00:04:58.120 | You can't get through to Johnny unless you
00:04:59.800 | call the emergency number.
00:05:01.040 | He has his do not disturb cranked up to 11.
00:05:03.600 | He's very hard to get in touch with.
00:05:05.600 | If you can really push that intensity of focus high,
00:05:07.960 | you are going to greatly reduce the time required.
00:05:10.120 | And the final piece of advice I'm going to give
00:05:12.000 | is care about how you actually do the work.
00:05:16.080 | Banish the word study.
00:05:18.600 | Banish the word read from your vocabulary.
00:05:21.520 | Those are way too generic.
00:05:22.640 | Those are way too ambiguous.
00:05:24.160 | You're preparing for a test.
00:05:25.440 | How are you preparing for the test?
00:05:27.400 | And why are you doing it that way?
00:05:28.800 | Be incredibly specific.
00:05:29.840 | I'm putting this on index cards.
00:05:31.840 | I'm going to review the index cards in this way.
00:05:34.000 | And here's what the criteria I have to get to before I
00:05:36.920 | consider myself done.
00:05:38.280 | Be incredibly specific about how you're going to do your work.
00:05:41.520 | I'm not just going to quote unquote read.
00:05:44.040 | I'm going to take this chapter, and here's
00:05:45.800 | how I'm going to take the information and what format
00:05:47.560 | I'm going to put it to, how I'm going to capture
00:05:49.200 | the relevant facts into a notebook.
00:05:50.880 | And I'm going to capture them in a format that
00:05:52.360 | makes it as easy as possible to shift from there to studying.
00:05:55.040 | Get specific.
00:05:56.600 | And then when you're done with a test or a major assignment,
00:05:59.880 | do a postmortem.
00:06:01.280 | What worked with my systems?
00:06:02.680 | What was a waste of time?
00:06:03.720 | What hurt?
00:06:04.560 | An upgrade.
00:06:05.800 | Always be upgrading and evolving those systems.
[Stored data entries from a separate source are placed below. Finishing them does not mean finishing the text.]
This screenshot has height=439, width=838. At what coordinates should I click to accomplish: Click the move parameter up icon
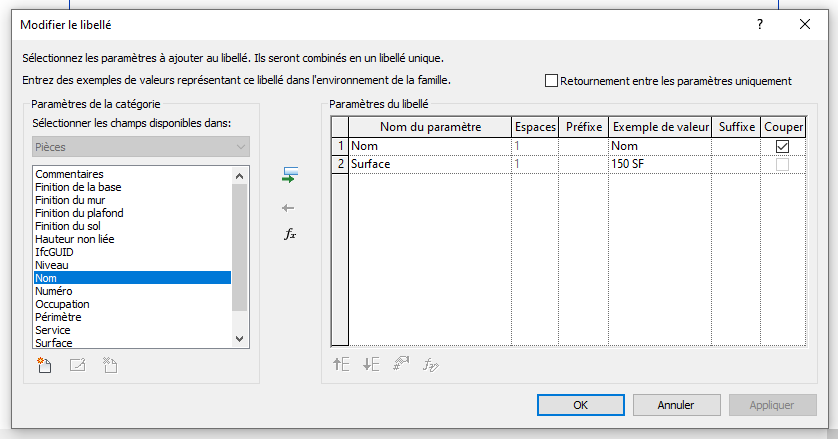pos(341,365)
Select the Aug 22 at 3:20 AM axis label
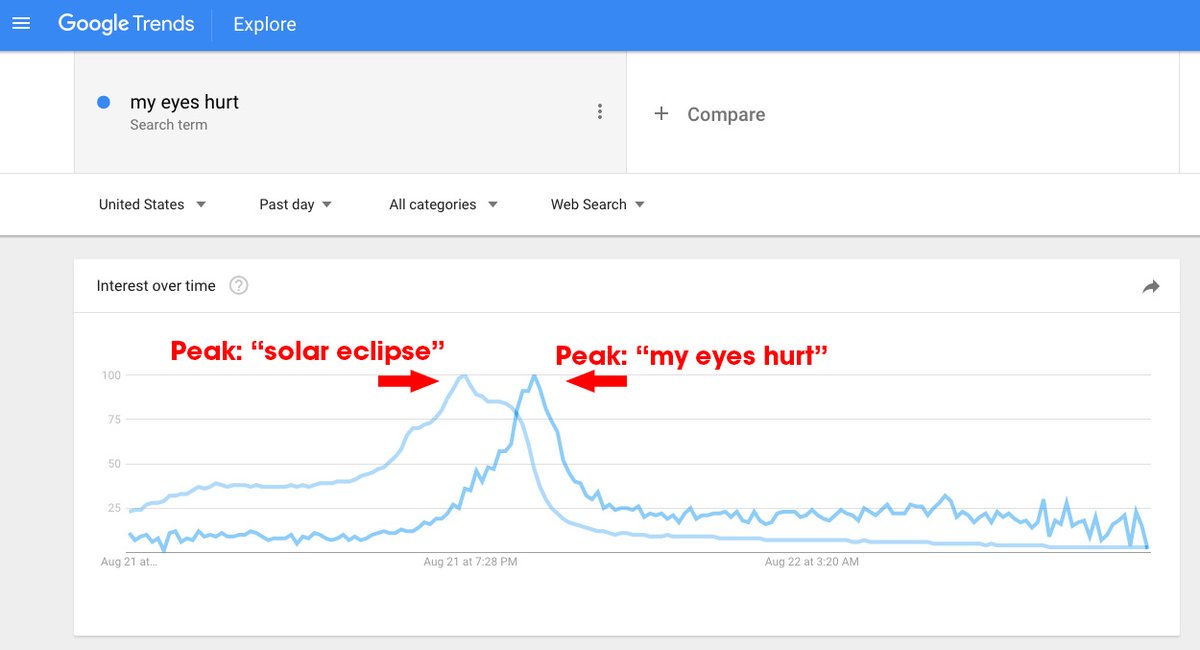The height and width of the screenshot is (650, 1200). 812,562
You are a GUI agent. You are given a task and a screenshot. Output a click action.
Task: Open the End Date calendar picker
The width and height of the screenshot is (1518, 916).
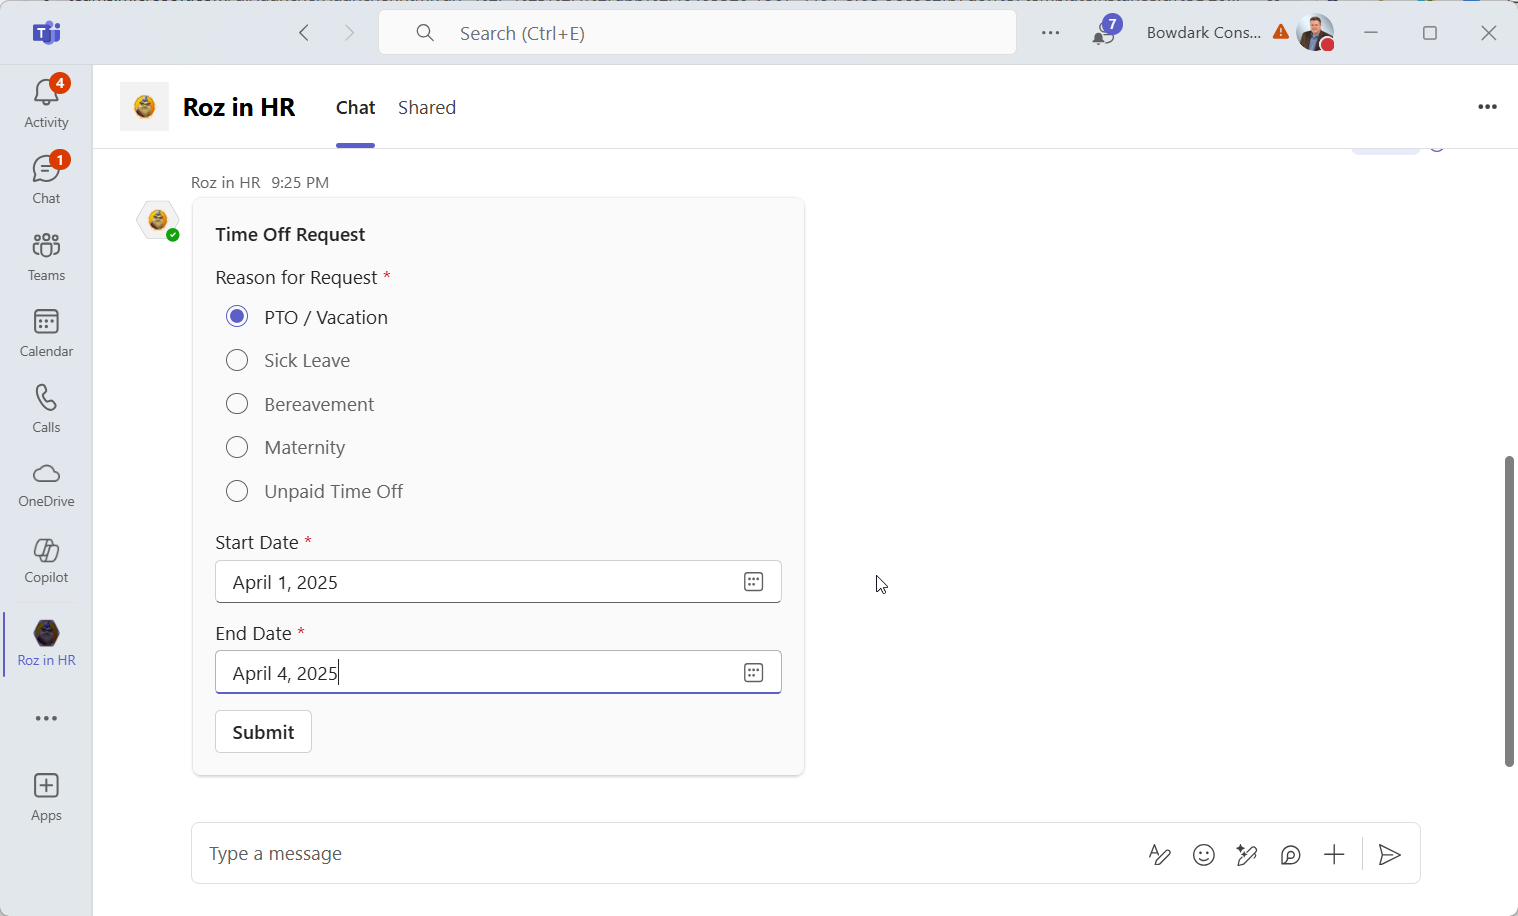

00:06:08.040 | Real specificity.
00:06:09.400 | If you do those four things, if you keep your semesters
00:06:12.000 | reasonable, if you try to automate when and where
00:06:14.480 | the work gets done, if you pump up that intensity,
00:06:17.400 | your phone is in another zip code
00:06:18.920 | when you're working on your schoolwork,
00:06:20.560 | and if you're incredibly focused on how you do the work
00:06:24.840 | and trying to improve those methods.
00:06:26.680 | I tell people sometimes, by the way,
00:06:29.160 | your goal should be to write a book on how to study when
00:06:32.360 | you're done with college so that you're constantly
00:06:34.480 | thinking from the standpoint of what works and what doesn't.
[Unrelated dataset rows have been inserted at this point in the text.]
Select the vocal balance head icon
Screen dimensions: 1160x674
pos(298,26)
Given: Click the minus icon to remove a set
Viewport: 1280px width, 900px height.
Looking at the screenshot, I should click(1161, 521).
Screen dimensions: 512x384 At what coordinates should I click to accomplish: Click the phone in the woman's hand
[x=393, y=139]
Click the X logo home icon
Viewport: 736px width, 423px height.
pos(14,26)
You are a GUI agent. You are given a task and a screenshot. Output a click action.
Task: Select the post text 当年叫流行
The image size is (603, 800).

00:06:36.980 | If you do those four things, you're going to ace it.
00:06:39.440 | You're going to ace these courses.
00:06:40.920 | It's not going to be that bad.
00:06:42.720 | I am not just making this up.
00:06:44.080 | Again, I hear from reader after reader
00:06:46.480 | who are in similar situations, and they often
00:06:48.560 | come back with the same response, which
00:06:50.640 | was, this was a lot easier than I thought it was.
00:06:54.120 | I'm getting better grades than these younger
00:06:55.960 | kids in these classes, and I'm working a lot less.
00:06:59.080 | Put these things into action, Johnny.
00:07:00.620 | I think you're going to do great.